I’d also involve the inspectors earlier in the design process. We showed them a prototype after two weeks, but they had suggestions that would’ve been easy to incorporate from day one — like a bigger display and a foot pedal instead of a button. Small things matter.

Finally, I’d plan for the “review” pile from the start. We added it after the first false-positive complaints. It should’ve been in the initial design.

Closing

This project proved that AI can help quality inspection in manufacturing — but only when it’s designed as a tool for humans, not a replacement. The machine shop in Melbourne is now running the system on two shifts and planning to expand to a third. They’re also looking at using the same approach for incoming raw material inspection. The key was starting with a clear problem, tuning relentlessly, and respecting the expertise of the people on the line.

If you’re in Central Florida and wondering whether AI could help your operation, reach out. We can start with a conversation and see if there’s a fit.

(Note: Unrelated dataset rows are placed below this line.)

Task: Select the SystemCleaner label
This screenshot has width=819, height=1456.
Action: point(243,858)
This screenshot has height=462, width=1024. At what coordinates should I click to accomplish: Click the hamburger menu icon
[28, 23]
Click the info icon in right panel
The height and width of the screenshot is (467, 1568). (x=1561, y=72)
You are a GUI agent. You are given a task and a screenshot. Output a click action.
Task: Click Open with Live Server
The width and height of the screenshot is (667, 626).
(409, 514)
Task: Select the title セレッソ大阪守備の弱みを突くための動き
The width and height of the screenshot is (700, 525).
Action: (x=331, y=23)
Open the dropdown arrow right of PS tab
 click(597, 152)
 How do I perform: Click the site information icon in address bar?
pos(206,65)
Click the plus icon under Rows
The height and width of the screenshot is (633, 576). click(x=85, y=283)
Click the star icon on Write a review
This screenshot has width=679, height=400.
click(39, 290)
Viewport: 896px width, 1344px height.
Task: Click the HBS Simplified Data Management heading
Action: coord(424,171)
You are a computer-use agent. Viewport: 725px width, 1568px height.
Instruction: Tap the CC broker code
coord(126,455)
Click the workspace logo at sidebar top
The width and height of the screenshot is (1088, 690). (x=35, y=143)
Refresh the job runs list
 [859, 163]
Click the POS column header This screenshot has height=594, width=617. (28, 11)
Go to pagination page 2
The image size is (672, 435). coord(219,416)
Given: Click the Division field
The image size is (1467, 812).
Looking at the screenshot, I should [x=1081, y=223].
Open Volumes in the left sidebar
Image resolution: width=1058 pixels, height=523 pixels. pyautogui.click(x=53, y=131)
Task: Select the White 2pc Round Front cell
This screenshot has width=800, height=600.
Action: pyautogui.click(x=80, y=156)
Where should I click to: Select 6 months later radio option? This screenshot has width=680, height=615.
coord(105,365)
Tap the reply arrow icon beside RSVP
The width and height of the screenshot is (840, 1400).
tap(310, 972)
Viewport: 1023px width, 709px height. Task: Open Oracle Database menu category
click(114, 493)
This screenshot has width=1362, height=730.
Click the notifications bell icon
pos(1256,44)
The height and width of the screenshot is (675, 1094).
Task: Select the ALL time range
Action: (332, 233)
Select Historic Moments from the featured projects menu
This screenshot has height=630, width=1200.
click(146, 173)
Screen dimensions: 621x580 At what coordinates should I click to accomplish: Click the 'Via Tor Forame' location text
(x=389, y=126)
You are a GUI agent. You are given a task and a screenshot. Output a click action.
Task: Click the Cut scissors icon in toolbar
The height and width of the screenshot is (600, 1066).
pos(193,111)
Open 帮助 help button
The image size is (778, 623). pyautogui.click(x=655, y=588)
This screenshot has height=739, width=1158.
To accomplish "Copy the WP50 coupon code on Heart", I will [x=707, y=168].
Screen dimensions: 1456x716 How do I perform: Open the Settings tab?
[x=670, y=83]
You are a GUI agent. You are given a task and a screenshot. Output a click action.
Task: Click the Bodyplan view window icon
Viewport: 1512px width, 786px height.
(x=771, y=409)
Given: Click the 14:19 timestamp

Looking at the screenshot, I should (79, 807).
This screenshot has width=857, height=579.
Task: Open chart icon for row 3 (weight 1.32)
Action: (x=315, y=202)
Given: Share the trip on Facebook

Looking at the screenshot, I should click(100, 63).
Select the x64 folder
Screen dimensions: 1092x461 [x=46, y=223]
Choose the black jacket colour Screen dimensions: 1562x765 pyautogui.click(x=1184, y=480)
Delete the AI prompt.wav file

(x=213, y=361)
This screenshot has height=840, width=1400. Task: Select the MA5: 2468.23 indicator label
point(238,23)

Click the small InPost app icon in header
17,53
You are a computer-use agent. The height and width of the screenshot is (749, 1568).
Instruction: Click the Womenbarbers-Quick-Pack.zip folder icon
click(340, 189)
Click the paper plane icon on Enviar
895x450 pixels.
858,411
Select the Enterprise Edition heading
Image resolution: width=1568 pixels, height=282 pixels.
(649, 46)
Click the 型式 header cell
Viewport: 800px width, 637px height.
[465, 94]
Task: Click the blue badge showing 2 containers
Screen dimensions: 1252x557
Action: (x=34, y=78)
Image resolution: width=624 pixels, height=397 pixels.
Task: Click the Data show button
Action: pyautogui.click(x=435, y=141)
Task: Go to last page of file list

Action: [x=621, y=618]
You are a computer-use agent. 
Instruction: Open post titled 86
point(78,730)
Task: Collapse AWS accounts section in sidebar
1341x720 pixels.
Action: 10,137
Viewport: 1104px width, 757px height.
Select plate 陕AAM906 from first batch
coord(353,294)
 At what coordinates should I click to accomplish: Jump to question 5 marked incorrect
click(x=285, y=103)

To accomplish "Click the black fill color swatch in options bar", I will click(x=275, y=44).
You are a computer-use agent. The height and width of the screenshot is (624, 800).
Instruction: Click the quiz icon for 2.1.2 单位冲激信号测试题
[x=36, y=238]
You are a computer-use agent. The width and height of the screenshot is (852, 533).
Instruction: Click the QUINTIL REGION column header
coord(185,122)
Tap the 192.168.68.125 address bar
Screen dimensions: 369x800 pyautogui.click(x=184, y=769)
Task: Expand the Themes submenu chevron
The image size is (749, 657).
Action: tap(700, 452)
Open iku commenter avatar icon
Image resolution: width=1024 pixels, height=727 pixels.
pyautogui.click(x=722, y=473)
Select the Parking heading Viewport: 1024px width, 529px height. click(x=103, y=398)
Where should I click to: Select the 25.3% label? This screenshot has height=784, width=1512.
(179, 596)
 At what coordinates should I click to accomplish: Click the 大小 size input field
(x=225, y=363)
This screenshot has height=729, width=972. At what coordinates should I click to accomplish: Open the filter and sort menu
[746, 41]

"The key insight: we didn't try to eliminate false positives entirely. Instead, we made the system transparent."

Frequently asked questions

What computer vision model did you use?

We used a ResNet-50 CNN pretrained on ImageNet and fine-tuned on the client's defect images. We trained it with focal loss to handle class imbalance.

How did you reduce false positives?

We used a three-way decision (accept/reject/review), test-time augmentation, and a weekly retraining loop with inspector feedback. The false-positive rate dropped from 22% to 8%.

Why did you keep a human inspector?

Aerospace parts have zero tolerance for error. The AI can't judge context or subtle variations that require experience. The inspector makes the final decision.

How much did the system cost to deploy?

Costs included the edge device ($500), camera ($300), and about 40 hours of development time. Ongoing costs are minimal: weekly retraining and occasional maintenance.

Can this system work for other types of parts?

It can, but it requires retraining on new defect images. The approach is transferable, but the model is specific to the parts and lighting it was trained on.

What was the hardest part of the project?

Getting the inspectors to trust the system. We had to run side-by-side comparisons and show that the model caught defects they missed before they adopted it.